The Chinese economy grew 6.9 per cent, ending the year 2017 on a positive note as official figures topped the government target of around 6.5per cent . It is expected that the economic forecast will stay around 6.5 per cent in 2018 as well. In the meantime, China’s exports grew nearly 11 per cent from 2016, while the combined value of imports and exports rose by 14.2 per cent while the trade surplus was recorded at more than 2.87 trillion yuan — around $447 billion, a decline from 2016.
China’s forex reserves recovered from the downward trajectory they were on in the last two years to gain $129.4 billion in 2017. The current account surplus remained in a reasonable range and the financial account saw net capital inflow in the first three quarters of last year. However, while the global growth will provide some backing to China’s exports, the economy might face some hardships.
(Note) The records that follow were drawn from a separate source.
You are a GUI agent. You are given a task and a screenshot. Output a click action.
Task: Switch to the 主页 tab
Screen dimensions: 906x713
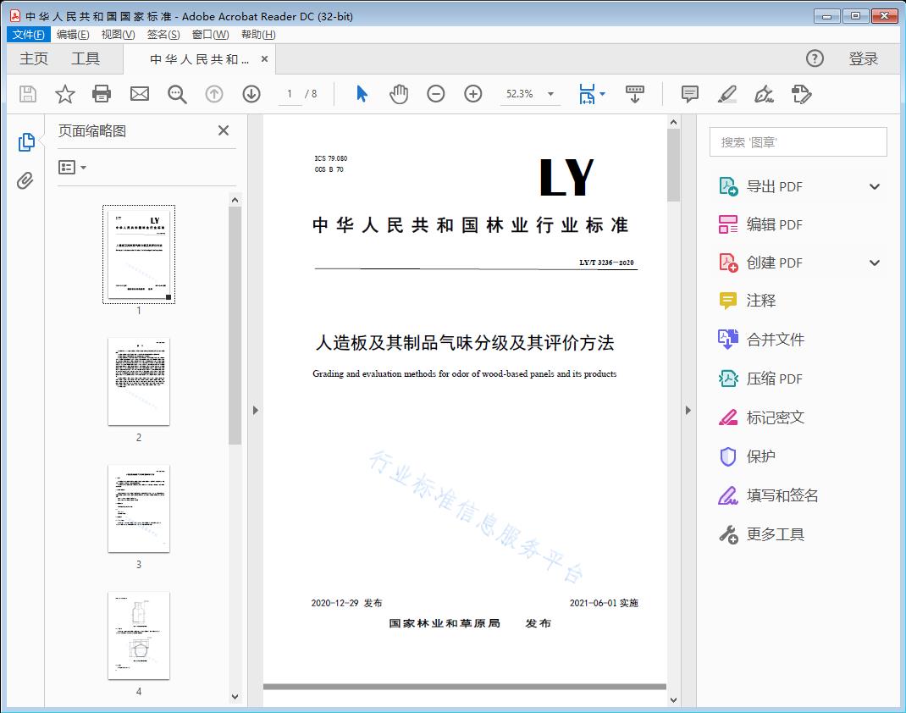pos(34,58)
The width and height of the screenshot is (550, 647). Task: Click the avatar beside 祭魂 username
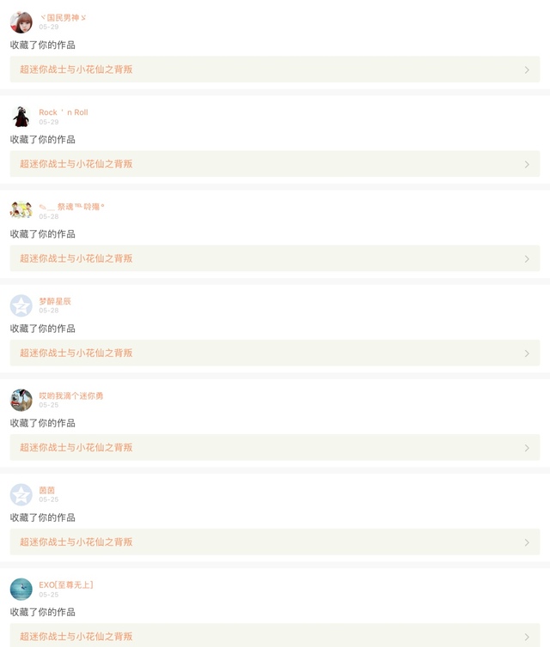point(21,210)
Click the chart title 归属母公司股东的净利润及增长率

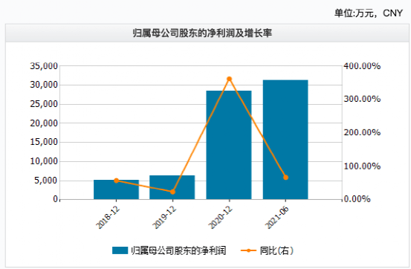coord(202,33)
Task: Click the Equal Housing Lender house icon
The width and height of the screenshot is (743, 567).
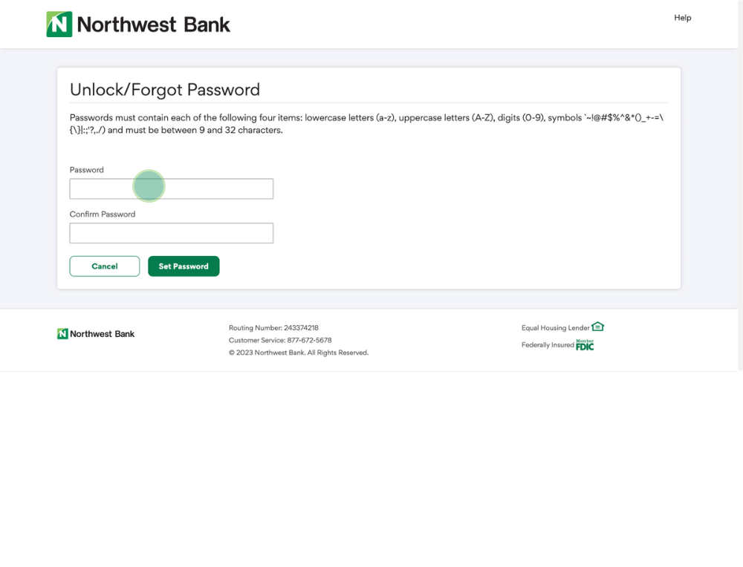Action: click(x=598, y=327)

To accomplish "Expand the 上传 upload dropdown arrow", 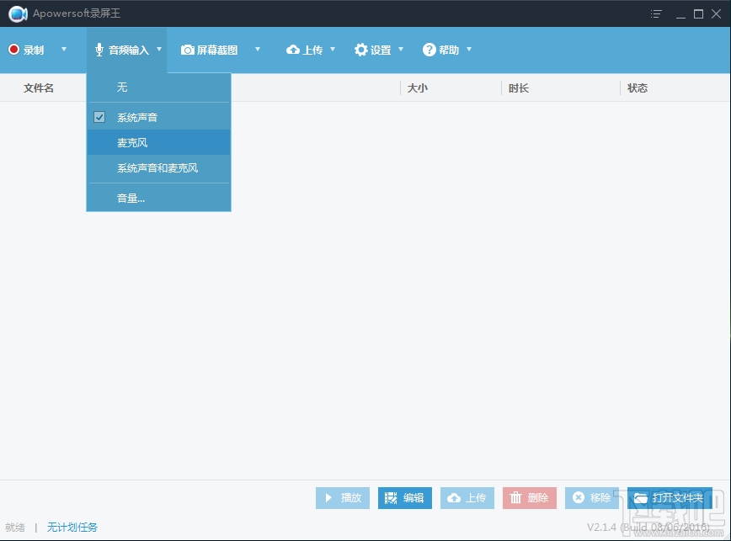I will [331, 50].
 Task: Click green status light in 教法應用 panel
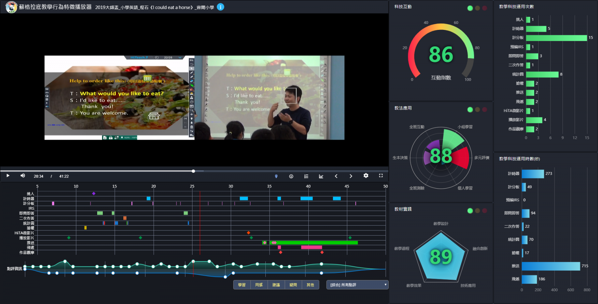click(x=470, y=109)
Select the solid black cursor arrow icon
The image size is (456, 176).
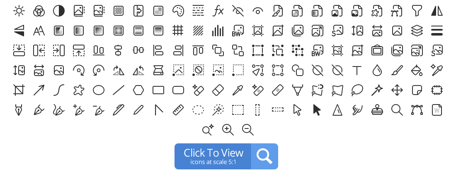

Risks to the Chinese economy in 2018
As we head into 2018, US Fed’s monetary policy and geopolitical risks pose uncertainties to the global economy, including the Asian leader China. U.S. President Donald Trump has repeatedly signalled tougher action on what he refers ‘unfair practices’ that have led to a massive trade deficit with China. The Chinese economy is also vulnerable to the rise in the US tax rates as an increase in rates would result in a capital outflow from China that would pressurize the Chinese Yuan. If this scenario prevails, the People’s Bank of China (PBOC) might tighten its grip on liquidity, which in turn would raise concerns about the outlook on growth. The risk of housing price bubbles is the top financial risk that regulators are monitoring.
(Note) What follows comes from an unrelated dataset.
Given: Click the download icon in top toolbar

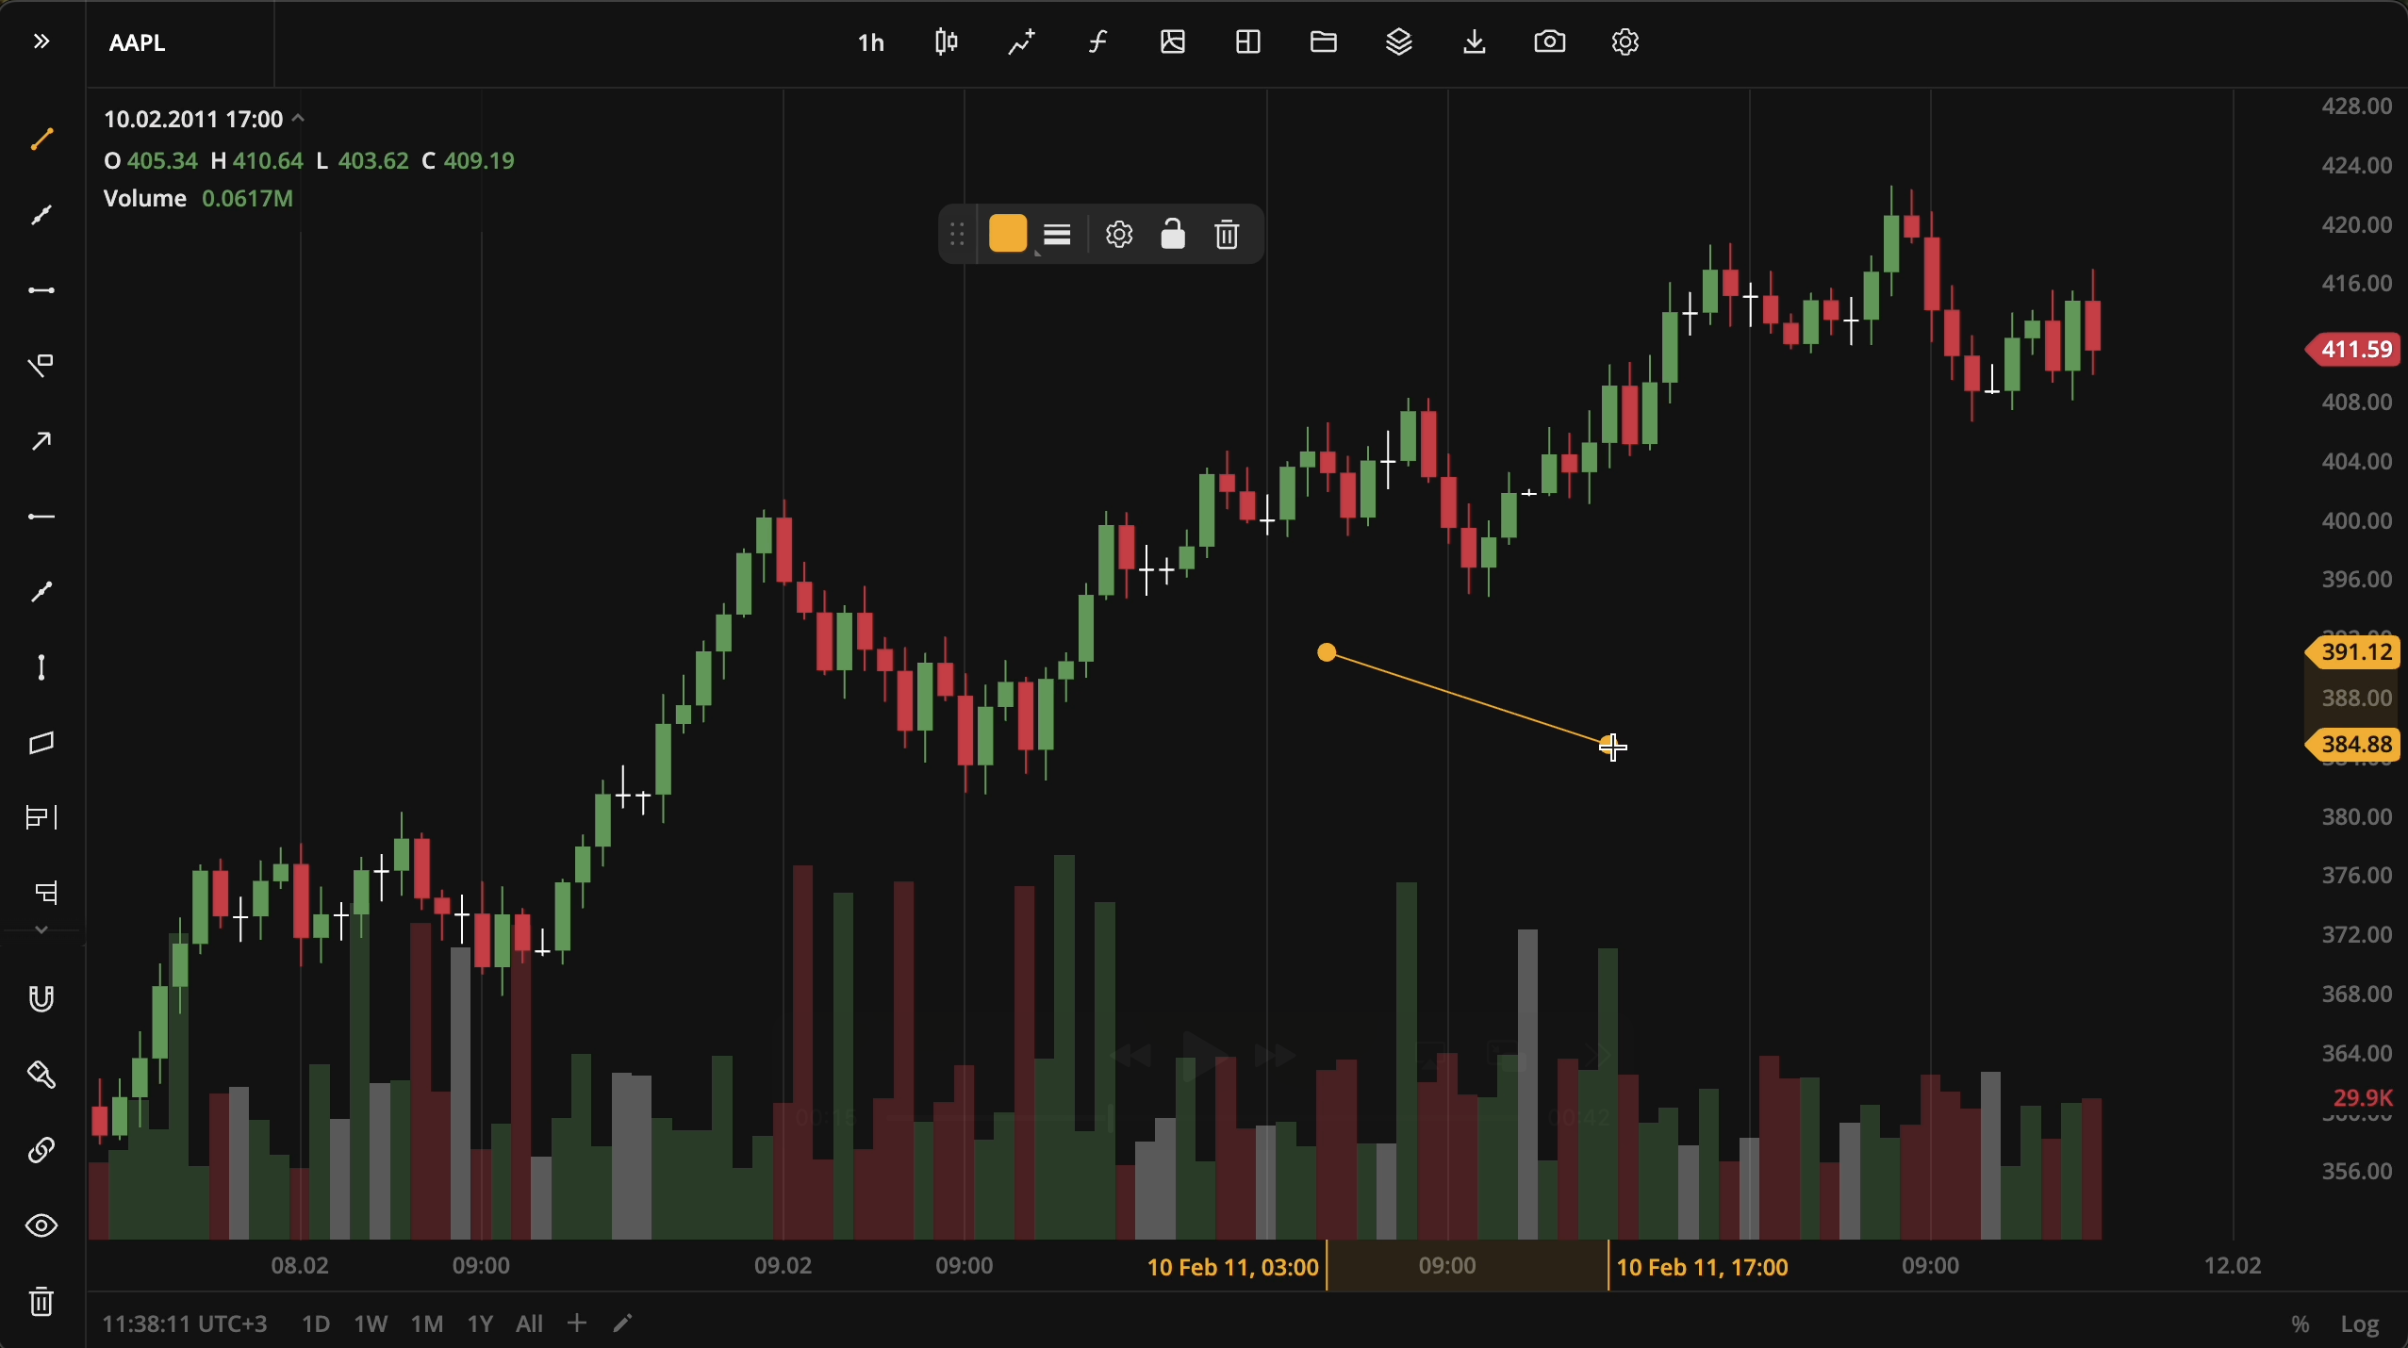Looking at the screenshot, I should click(x=1474, y=42).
The overall sentiment towards the economy is more or less pessimistic as the fear grows, surrounding the rising Debt-to-GDP ratio and a sudden collapse of the economy due to strong adverse shocks. The world’s second-largest economy must still learn to tame debt risks and control factory pollution. However, strong growth gives the government the room it needs to tackle such issues.
The road ahead
China’s economic growth in 2018 may slow down. Investors will need more leading indicators to better evaluate how China is solving domestic issues and developing new momentums. The economy should balance growth and prevent financial risk. A low growth performance will worsen financial stability and vice versa. In the longer-run, China can benefit from government-promoted innovation as well as structural reforms. Also, the ‘New China‘ initiative that is driven by technological innovation will be under constant speculation.
Meanwhile, the monetary policy is widely expected to be neutral and cautious in 2018. This is because the central bank is facing a dilemma between loosening policy to stimulate the economy and tightening it to curb financial risks. Due to such a scenario, the PBOC is unlikely to cut interest rates and it is expected to make a fundamental change in policy, but that will depend on the progress in controlling financial risks.
As China moves ahead to deepen and open its financial markets to rebalance its economy, a gradual approach to liberalizing its capital markets and increasing its capital account convertibility is highly necessary. In the meantime, the investors will be keenly watching the opening-up theme, that can both negatively and positively impact the Chinese economy. Besides, as the Chinese market becomes accessible to the overseas investors, it will generate a fresh growth momentum for the economy and attract substantial levels of capital inflow.